Is Predictive AI the Future Star Of Cybersecurity?

Is-Predictive-AI-the-Future-Star-Of-Cybersecurity

Zero-day attacks like the Solarwinds attack on US federal agencies can be devastating to an organisation. Within minutes, an entire network can become compromised after hackers have been inside the network for months or years, completely undetected.

Modern cybercriminals have devised countless ways to break into platforms and programs. To fend off data breaches, malware, ransom attacks and other cybercrimes, organisations will need more robust AI solutions.

In such a scenario, organisations could be better off investing in Artificial intelligence (AI)-enhanced cybersecurity solutions, especially Predictive AI, which has been a part of cybersecurity solutions to varying degrees. This technology can empower organisations to put an end to threats before they happen.

Predictive AI, also known as the third wave, unsupervised-learning AI, detects and surfaces threats in real-time. It is a type of machine learning that automatically collects, analyses and tests data and can power modern, responsive cybersecurity platforms, outperforming previous-generation solutions.

Put simply, Predictive AI gives time to an organisation to raise the alarm, and get ready, enabling organisations to outmaneuver hackers.

Last year, quarantines, lockdowns, and self-imposed isolation pushed the workforce around the world to work from home leading to millions of new, remote connections, all at once. While security analysts working for organisations relying on Security Information and Event Management (SIEM) faced a massive number of false positives, cybercriminals swooped right in, unleashing phishing schemes.

But organisations that had invested in third wave AI solutions experienced far fewer issues, as this technology creates an evolving baseline of normal network behaviour.

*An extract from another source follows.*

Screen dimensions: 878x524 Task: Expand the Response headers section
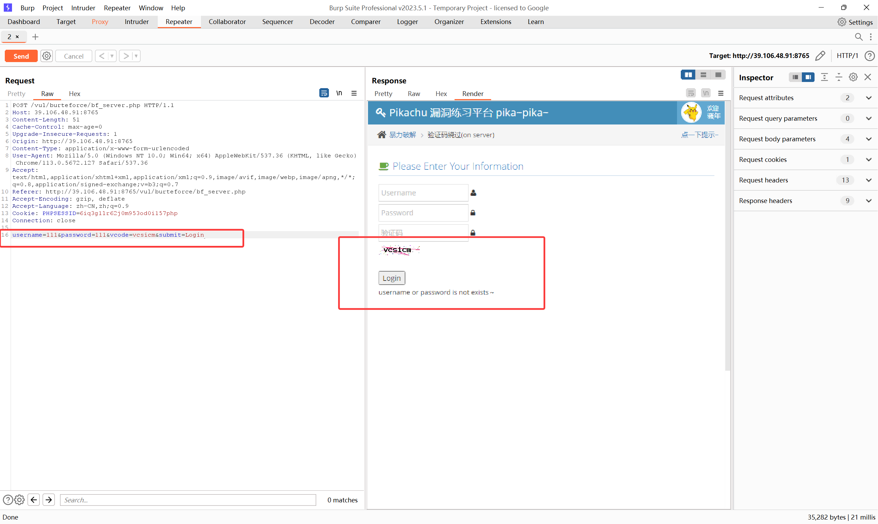869,201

Gradually, organisations are coming to realise that the first and second wave cybersecurity solutions that work with traditional SIEM are not enough, especially since it flags tons of false positives.

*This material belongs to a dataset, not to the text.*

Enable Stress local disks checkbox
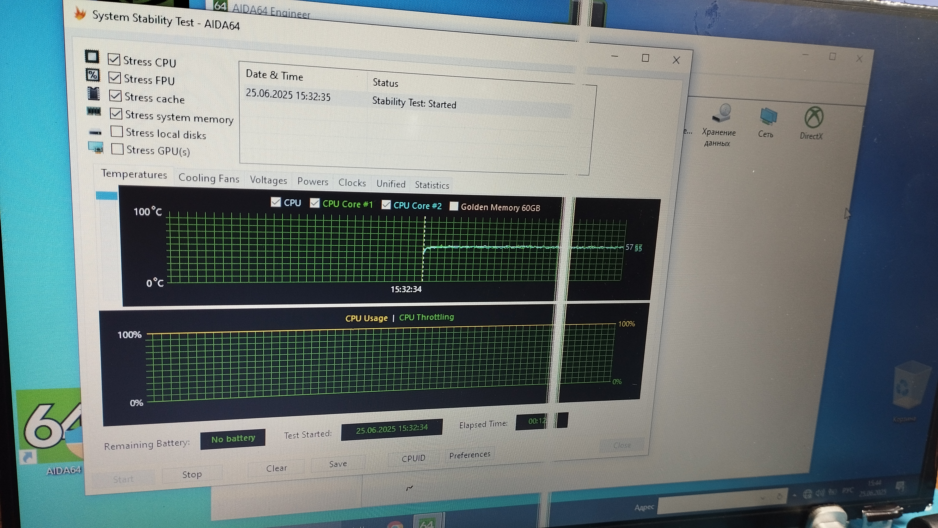938x528 pixels. 117,131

Also Read: How AI is Improving Predictive Analytics

Consider some alarming stats around the issue of false positive hunting:

  • Nearly half of SecOps teams encounter false positive rates of 50 per cent or higher from their security platforms. (2019 CRISTICALSTART Impact of Survey Alert Overload Study)
  • As much as 25 per cent of a security analyst’s time is spent chasing false positives — every hour an analyst spends on the job includes 15 minutes wasted on fruitless threat hunting. (2019 Ponemon Institute Research: Improving the Effectiveness of the SOC)
  • Eight in 10 SecOps teams experienced high turnover in 2019 — two in 10 reported more than 40 per cent analyst churn. (2019 Ponemon)
  • Enterprises spend $1.3 million and waste 21,000 hours annually dealing with false positives (2019 Ponemon)
  • 38 per cent of SOCs report being understaffed. (The Exabeam 2019 State of the SOC Report)

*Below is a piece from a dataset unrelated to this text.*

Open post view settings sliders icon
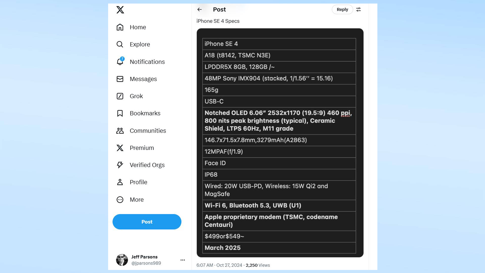Image resolution: width=485 pixels, height=273 pixels. tap(358, 10)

Until now, cybersecurity has mainly been a fight after the damage is done. But threat detection and coordinated response must happen as it occurs, which is near impossible without automation and machine learning.  For example, the MixMode cybersecurity platform detects threats in real-time with a patented AI engine. It is API-driven and can make the data sent to a SIEM, SOAR or other platform more precise and more accurate. As the platform integrates into an organisation’s network, it begins to learn what a normal baseline should look like and what anomalous behaviour looks like, and continues to optimise, and update the baseline without human intervention.

Also Read: Datatechvibe Explains: Model Drift 

As cybersecurity evolves, solutions to sophisticated cybercrime must become even more powerful. Predictive AI security monitoring detects and surfaces threats in real-time before cybercriminals compromise the network. Without human intervention, it can fix the problems. It identifies and surface new deviations from the baseline, quickly find threats and alert security personnel.

Also now, with predictive analytics, organisations can use hacker bots to catch potential threats and holes faster than human efforts.The bots detect bugs faster than any human, protecting their own systems while systematically fleshing out other bots’ weak points and attacking. Just as IBM’s mobile analyser detects weaknesses within applications, the hacker bots use complex analytics and big data to sniff out vulnerabilities before an attack.

Predictive analytics and hacker bots work using self-learning analytics and detection techniques to monitor network activity and report real-time data.

This helps security analysts to apply their talents in more productive and more profitable ways, SecOps teams can focus on tasks that improve organisational effectiveness, free from the burden of excessive threat analysis.

Although predictive analytics and hacker bots still have a long way to go before being integrated into an organisation’s security system, the technology has immense potential and is becoming better every day.

Like all new technology, predictive AI needs massive system requirements, such as a large variety and volume of data, while cybersecurity companies are partnering with analytic firms to work out the kinks with predictive analytics, such as scaling them to meet storage and computation.

Using predictive AI will enable cybersecurity to shed its current cumbersome blacklist strategy and detect impending threats with confidence. Cyber threats of the future call for cybersecurity of the future, and we are placing our bets on predictive AI.